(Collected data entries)
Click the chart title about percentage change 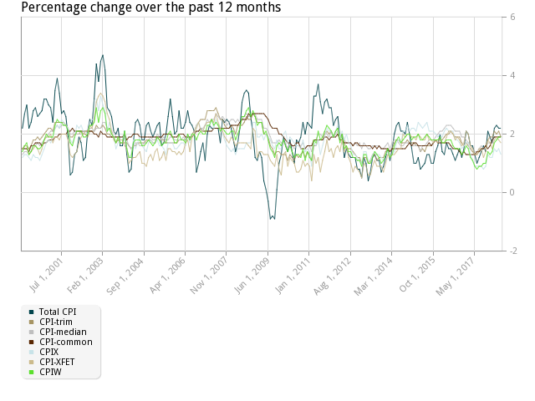point(150,7)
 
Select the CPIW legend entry point(55,372)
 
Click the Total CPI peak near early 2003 point(102,57)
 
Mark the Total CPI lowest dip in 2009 point(272,219)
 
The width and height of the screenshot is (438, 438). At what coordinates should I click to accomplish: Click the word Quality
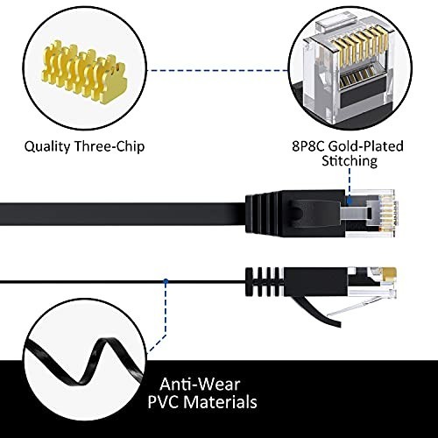point(47,146)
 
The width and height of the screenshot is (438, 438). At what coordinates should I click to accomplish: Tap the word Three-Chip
point(110,146)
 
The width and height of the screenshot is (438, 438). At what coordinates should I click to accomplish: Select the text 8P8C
point(308,146)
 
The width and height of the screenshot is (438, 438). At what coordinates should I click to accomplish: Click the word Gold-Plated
point(366,146)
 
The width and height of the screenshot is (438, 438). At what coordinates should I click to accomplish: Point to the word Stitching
point(350,161)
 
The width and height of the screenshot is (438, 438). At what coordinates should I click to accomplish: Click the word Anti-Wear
point(200,385)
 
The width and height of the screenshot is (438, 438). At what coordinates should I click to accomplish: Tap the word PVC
point(164,402)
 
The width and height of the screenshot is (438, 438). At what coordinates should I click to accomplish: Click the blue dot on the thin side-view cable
point(166,281)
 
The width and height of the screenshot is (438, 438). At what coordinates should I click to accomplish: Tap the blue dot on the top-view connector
point(350,201)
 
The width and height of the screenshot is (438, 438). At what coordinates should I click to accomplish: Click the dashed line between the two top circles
point(217,70)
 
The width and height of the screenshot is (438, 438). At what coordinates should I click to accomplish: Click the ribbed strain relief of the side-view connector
point(265,281)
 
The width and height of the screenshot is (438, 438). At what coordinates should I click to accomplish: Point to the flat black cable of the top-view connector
point(123,214)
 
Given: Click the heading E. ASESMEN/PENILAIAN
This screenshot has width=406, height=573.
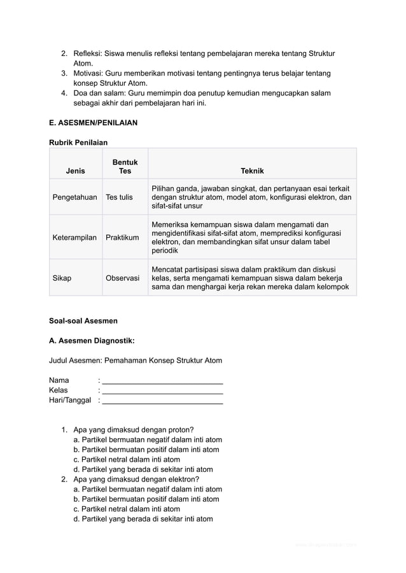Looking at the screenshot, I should point(93,122).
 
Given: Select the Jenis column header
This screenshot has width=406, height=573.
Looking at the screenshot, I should point(75,171).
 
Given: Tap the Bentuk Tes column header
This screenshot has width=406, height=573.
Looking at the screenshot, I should point(125,167).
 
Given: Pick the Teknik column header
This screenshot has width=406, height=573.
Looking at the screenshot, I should point(252,171).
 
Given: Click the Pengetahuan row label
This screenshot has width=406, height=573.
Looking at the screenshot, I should point(74,198).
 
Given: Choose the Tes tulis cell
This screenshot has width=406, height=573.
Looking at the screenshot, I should point(119,198).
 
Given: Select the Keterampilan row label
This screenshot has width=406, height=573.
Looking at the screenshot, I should point(74,237).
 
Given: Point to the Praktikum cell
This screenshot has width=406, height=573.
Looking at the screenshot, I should point(122,237).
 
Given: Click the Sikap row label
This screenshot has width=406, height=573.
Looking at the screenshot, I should point(62,278).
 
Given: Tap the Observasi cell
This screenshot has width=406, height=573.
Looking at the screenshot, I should point(122,278).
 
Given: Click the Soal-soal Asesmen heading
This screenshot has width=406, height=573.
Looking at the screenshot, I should point(83,321).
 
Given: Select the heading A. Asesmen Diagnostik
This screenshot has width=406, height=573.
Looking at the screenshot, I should point(92,340).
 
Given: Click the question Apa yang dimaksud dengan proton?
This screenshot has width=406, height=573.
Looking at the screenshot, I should point(134,430).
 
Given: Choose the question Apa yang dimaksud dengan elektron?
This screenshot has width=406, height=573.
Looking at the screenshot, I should point(136,480).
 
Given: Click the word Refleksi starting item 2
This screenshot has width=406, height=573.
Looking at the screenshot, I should point(88,53).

#### GIVEN PROBLEM:
Can you extract the lines starting with the line containing "the word PVC" and continuing through the line containing "point(350,201)", copying each one word for word?

#### RESULT BELOW:
The width and height of the screenshot is (438, 438). At what coordinates should I click to accomplish: Tap the word PVC
point(164,402)
 
The width and height of the screenshot is (438, 438). At what coordinates should I click to accomplish: Click the blue dot on the thin side-view cable
point(166,281)
 
The width and height of the screenshot is (438, 438). At what coordinates should I click to accomplish: Tap the blue dot on the top-view connector
point(350,201)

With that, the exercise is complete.